### [Set of tasks]
a) From the George Simmons biography below, list each promotion that has a date, with its rank and date.
b) Pick up the George Simmons biography below after its final sentence and write on from there.

### [Reading text]
= George Simmons (British Army officer) =

British Army officer

George Simmons (2 May 1785 – 5 March 1858) was a British Army officer who served in the Napoleonic Wars and was wounded at the Battle of Waterloo while serving with the 95th Regiment of Foot (Rifles).

==Life and career==
Simmons was born in Beverley, Yorkshire one of nine sons and three daughters. He at first studied medicine but in 1805 was given a commission as an assistant surgeon in the Royal South Lincolnshire Militia as the threat from Napoleon increased. After four years service he transferred to the 1st Battalion of the 95th Rifles as a second-lieutenant since the normal lowest rank of ensign did not exist in the Rifles at that time. He was subsequently promoted to first-lieutenant on 25 July 1811; to captain on 17 April 1828 and to major on 16 February 1838.

===Peninsular War===
Wounded at the Combat of the Côa in 1810, he was present at subsequent Combat at Pombal (1811), Fuentes de Oñoro (1811), Ciudad Rodrigo (1812). Badajoz (1812), Salamanca (1812), Vitoria (1813), Pyrenees (1813), Nivelle (1813), Orthes (1814) and Tarbes where he was once again severely wounded.

===Waterloo Campaign===
The 1st/95th were engaged at the Battle of Quatre Bras on 16 June 1815, ″Until dark we had very sharp fighting″. Simmons spent the night before Waterloo sleeping on the muddy ground on a bundle of straw, sheltering from the rain under a mud-smeared blanket. During the subsequent battle he was shot through the liver, had two ribs broken and took a bullet in the chest. His watch stopped at 4 pm, the time that he was hit.
He was evacuated to Brussels where he remained convalescing for several weeks. In October he was well enough to travel back to England. He was sufficiently recovered from his severe wounds to rejoin his regiment on 1 January 1816, and served with the British army of occupation in France for nearly three years, returning to England with the 1st Battalion in November 1818.

### [Data extract]

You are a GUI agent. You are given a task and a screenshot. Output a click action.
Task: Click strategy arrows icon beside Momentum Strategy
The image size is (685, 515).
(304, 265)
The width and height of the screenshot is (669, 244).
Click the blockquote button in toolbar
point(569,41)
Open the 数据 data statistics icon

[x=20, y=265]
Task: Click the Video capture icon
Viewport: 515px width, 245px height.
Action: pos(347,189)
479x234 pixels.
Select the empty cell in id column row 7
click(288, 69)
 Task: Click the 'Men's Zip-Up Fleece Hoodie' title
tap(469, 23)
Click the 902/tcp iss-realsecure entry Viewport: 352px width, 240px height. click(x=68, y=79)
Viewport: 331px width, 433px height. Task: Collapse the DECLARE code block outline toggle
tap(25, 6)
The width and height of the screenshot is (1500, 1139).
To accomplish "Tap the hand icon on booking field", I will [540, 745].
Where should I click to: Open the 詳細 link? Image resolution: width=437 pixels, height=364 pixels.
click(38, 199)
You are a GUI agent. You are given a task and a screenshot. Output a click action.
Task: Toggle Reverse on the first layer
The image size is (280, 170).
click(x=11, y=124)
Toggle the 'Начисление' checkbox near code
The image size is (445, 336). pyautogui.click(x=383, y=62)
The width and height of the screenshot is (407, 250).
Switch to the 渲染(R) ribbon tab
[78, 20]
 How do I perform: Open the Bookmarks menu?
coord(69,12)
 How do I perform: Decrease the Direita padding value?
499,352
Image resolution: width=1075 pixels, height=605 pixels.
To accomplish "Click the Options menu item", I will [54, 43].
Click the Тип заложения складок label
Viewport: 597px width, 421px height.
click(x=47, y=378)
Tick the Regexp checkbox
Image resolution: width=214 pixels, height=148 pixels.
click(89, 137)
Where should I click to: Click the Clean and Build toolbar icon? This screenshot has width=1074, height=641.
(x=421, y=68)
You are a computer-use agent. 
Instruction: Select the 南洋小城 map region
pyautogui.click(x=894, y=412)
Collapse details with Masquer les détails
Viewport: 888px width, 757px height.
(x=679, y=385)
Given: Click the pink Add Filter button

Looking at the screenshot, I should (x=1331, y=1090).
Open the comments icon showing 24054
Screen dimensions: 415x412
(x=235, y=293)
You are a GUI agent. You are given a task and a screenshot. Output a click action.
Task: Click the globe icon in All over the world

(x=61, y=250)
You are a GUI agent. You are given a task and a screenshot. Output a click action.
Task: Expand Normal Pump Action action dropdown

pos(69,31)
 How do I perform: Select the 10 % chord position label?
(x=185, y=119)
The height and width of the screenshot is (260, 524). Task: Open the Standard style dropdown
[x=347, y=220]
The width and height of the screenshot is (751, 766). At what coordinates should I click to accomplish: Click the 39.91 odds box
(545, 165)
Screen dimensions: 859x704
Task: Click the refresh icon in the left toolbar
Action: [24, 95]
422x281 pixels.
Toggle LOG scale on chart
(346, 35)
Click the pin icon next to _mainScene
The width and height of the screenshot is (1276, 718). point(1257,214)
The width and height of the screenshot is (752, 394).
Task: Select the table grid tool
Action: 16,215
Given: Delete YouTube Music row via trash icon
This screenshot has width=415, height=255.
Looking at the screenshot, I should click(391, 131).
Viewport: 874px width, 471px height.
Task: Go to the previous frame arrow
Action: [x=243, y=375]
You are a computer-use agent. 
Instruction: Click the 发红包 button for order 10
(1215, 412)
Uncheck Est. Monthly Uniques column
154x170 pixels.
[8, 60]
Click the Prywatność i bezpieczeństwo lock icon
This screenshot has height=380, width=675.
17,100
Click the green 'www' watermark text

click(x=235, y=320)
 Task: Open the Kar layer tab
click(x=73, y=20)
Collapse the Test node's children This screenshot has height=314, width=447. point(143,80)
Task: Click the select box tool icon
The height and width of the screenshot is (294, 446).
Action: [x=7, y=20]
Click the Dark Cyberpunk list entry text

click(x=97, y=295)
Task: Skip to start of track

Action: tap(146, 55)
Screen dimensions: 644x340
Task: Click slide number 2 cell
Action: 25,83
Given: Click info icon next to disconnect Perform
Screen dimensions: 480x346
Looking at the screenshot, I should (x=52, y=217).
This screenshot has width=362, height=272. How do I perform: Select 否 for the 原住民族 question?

### [Written responses]
a)
- First-lieutenant: 25 July 1811
- Captain: 17 April 1828
- Major: 16 February 1838

b)
Simmons subsequently served at home until July 1825 when he accompanied the battalion to Nova Scotia. On 17 April 1828 he was promoted to Captain, at which time he had close to nineteen years' service.

Apart from being awarded the Waterloo Medal, for his service in the Peninsular Campaigns Simmons received the Military General Service Medal with eight clasps.

He retired from the army in 1845, a Battalion Major, after thirty-six years' service, and died in St. Helier, Jersey on 5 March 1858. There is a memorial tablet in the town's St. Saviors Church erected by his widow and he is named on the Rifle Brigade Memorial in Winchester Cathedral.

==Works==
Soldier and author Willoughby Verner edited letters that Simmons wrote home during his service in the Peninsular and Waterloo Campaign to produce the 1899 work A British Rifle Man: The Journals and Correspondence of Major George Simmons, Rifle Brigade, During the Peninsular War and the Campaign of Waterloo.

==Family==
Simmons married Anne Corbet, eldest daughter of Sir Thomas Le Breton of Bagatelle. The couple had three children, George, Anne Corbet and Francis Eliza.